* _DATA TO USE_

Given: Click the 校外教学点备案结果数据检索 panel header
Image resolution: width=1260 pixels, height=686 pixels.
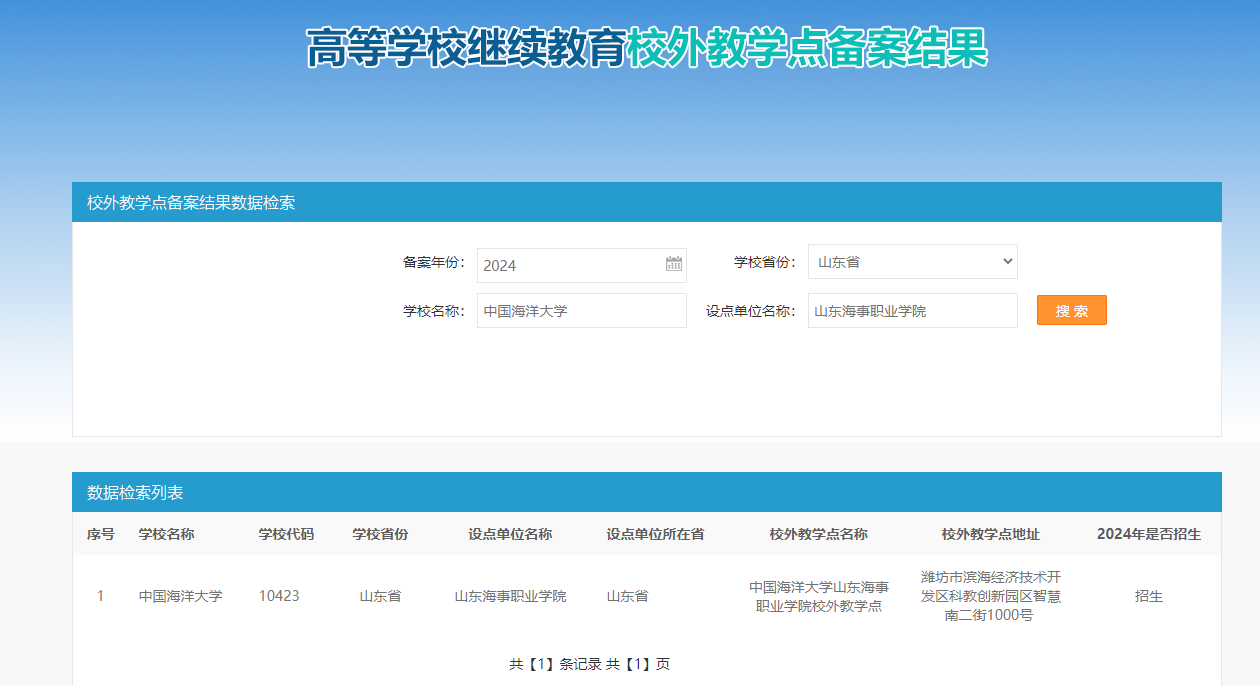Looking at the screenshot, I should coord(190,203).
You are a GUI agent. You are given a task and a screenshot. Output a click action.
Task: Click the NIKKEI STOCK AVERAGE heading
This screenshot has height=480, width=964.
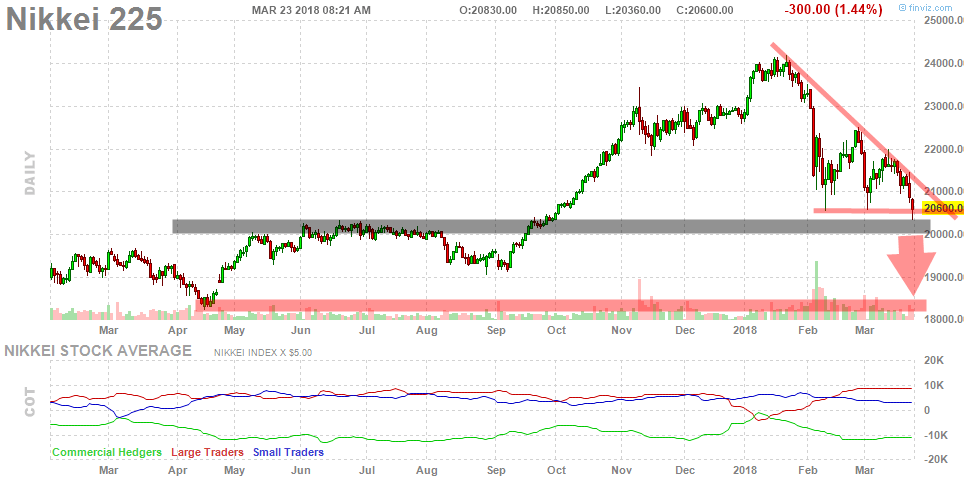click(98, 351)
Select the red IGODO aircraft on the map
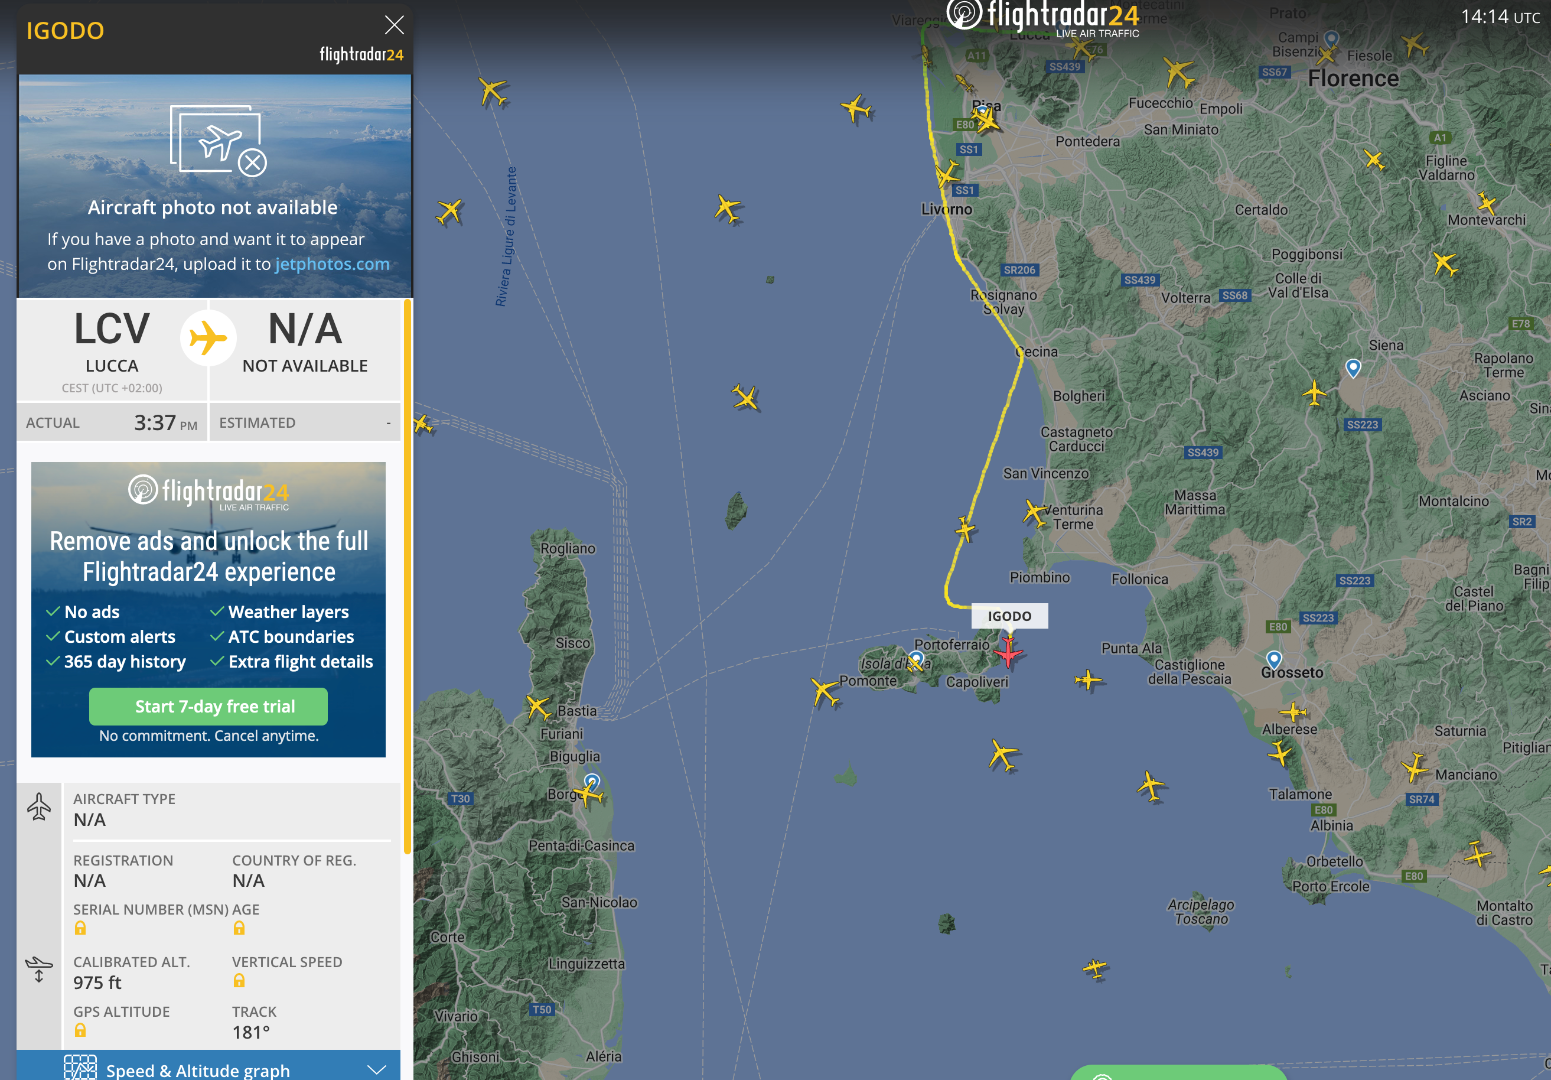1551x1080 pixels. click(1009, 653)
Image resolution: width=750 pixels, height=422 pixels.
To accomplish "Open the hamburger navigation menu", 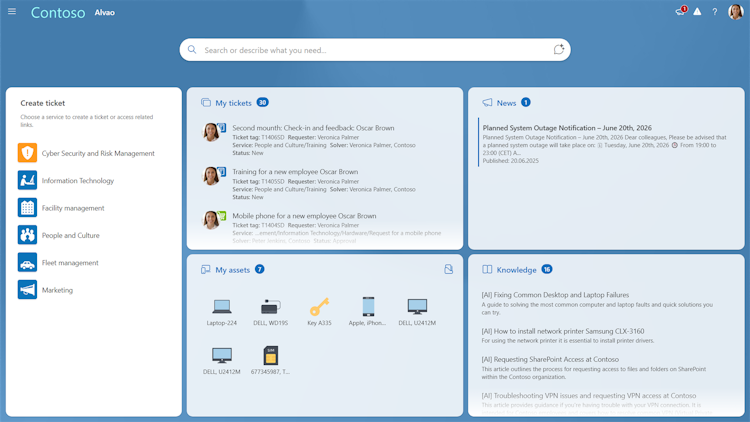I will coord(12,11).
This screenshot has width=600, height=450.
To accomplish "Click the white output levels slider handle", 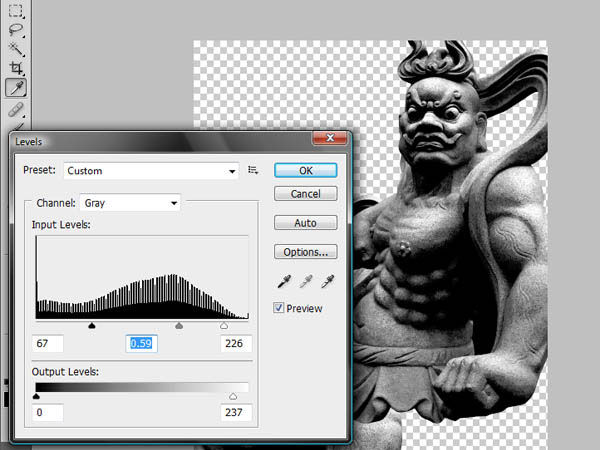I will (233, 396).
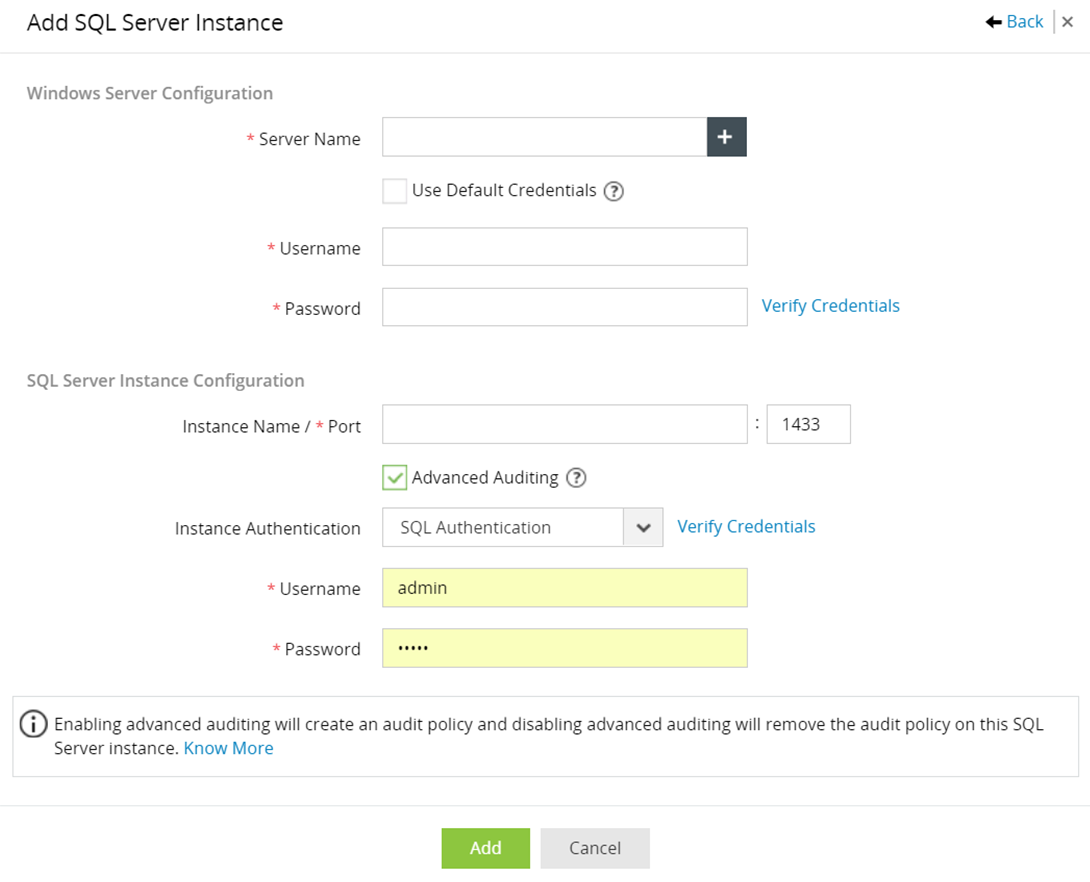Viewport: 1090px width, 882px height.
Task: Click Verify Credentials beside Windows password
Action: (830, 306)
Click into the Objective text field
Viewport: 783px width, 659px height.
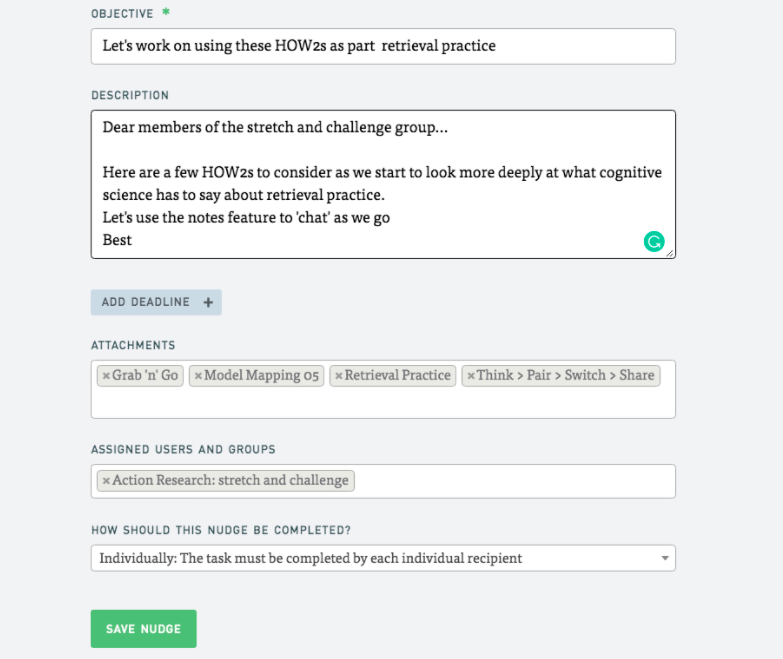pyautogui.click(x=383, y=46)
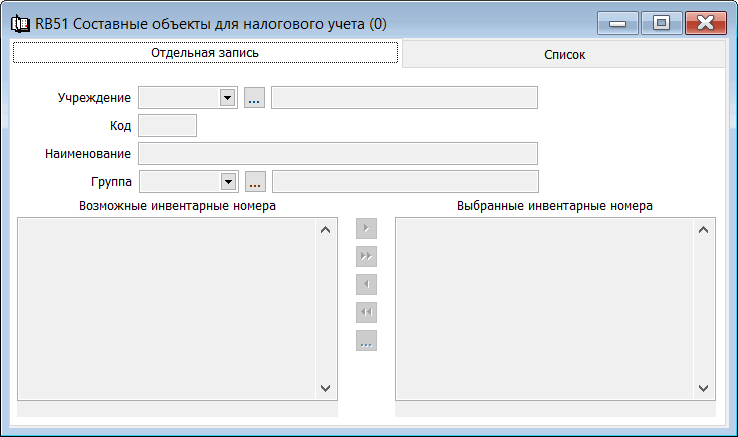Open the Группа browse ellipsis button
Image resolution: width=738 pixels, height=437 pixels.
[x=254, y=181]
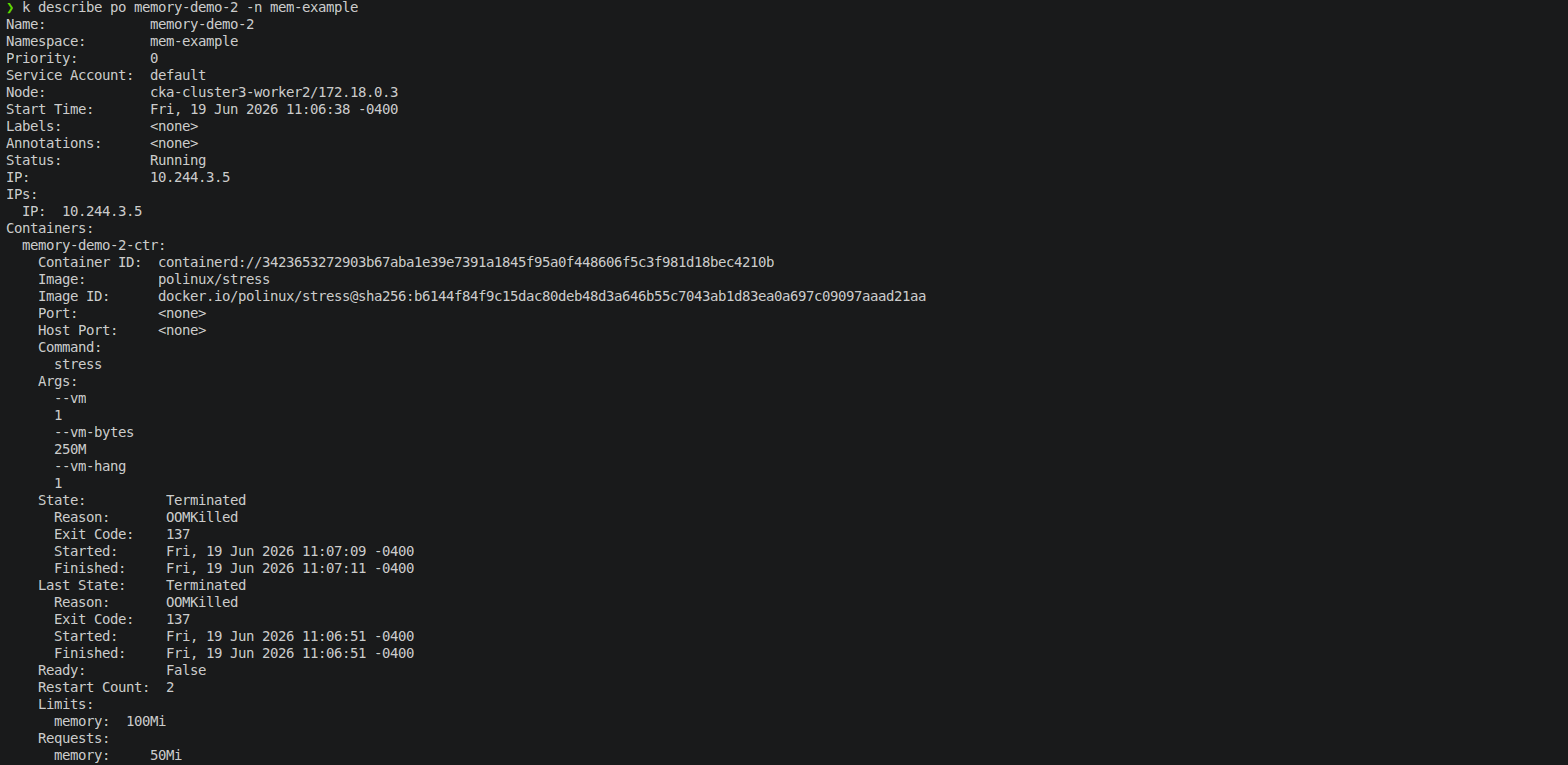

* _TRY IT_
All that is wanted is each line, word for word, from the first line of the data to the one holding "Task: Click the NIKKEI STOCK AVERAGE heading", with the pictures left out.

* _ANSWER FOR THIS EXERCISE_
Given: Click the 校外教学点备案结果数据检索 panel header
Image resolution: width=1260 pixels, height=686 pixels.
Looking at the screenshot, I should coord(190,203).
You are a GUI agent. You are given a task and a screenshot. Output a click action.
Task: Click the NIKKEI STOCK AVERAGE heading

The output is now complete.